- **PROBLEM DESCRIPTION**: When you reach the line containing "Click the Exit" in the records below, start copying exactly, and stop once you have copied the line containing "Expand the Prozessor".

- **RECORDS FOR THIS EXERCISE**:
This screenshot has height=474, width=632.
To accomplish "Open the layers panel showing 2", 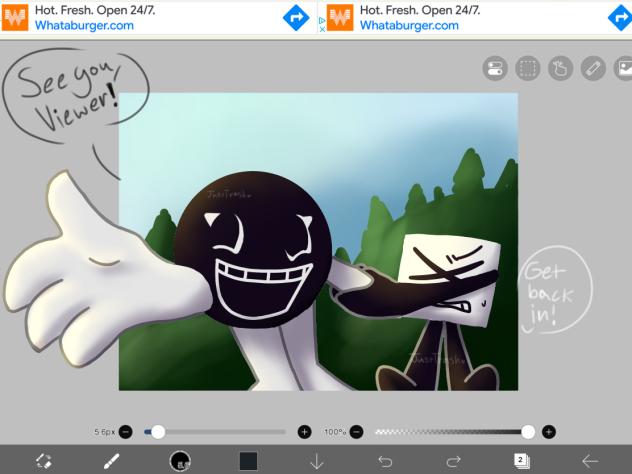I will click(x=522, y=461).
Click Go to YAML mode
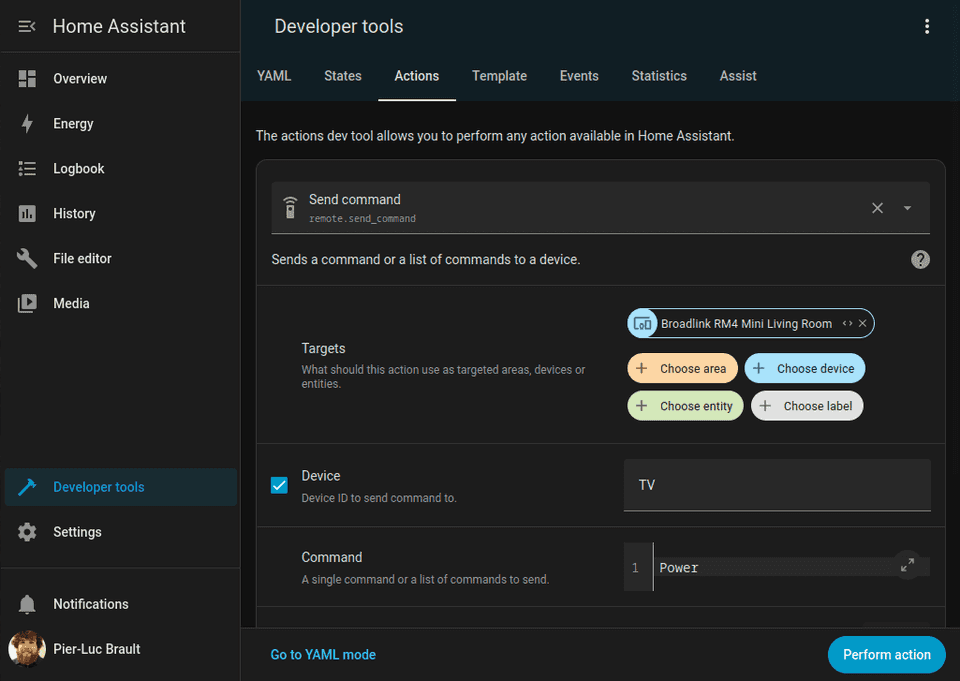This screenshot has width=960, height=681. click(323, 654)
---
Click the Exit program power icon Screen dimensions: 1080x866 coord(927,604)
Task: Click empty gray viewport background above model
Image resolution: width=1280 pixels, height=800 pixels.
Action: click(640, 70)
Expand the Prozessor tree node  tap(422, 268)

- **REPLY TO THE EXERCISE**:
Click the Exit program power icon Screen dimensions: 1080x866 coord(927,604)
Task: Click empty gray viewport background above model
Image resolution: width=1280 pixels, height=800 pixels.
Action: click(640, 70)
Expand the Prozessor tree node  tap(422, 268)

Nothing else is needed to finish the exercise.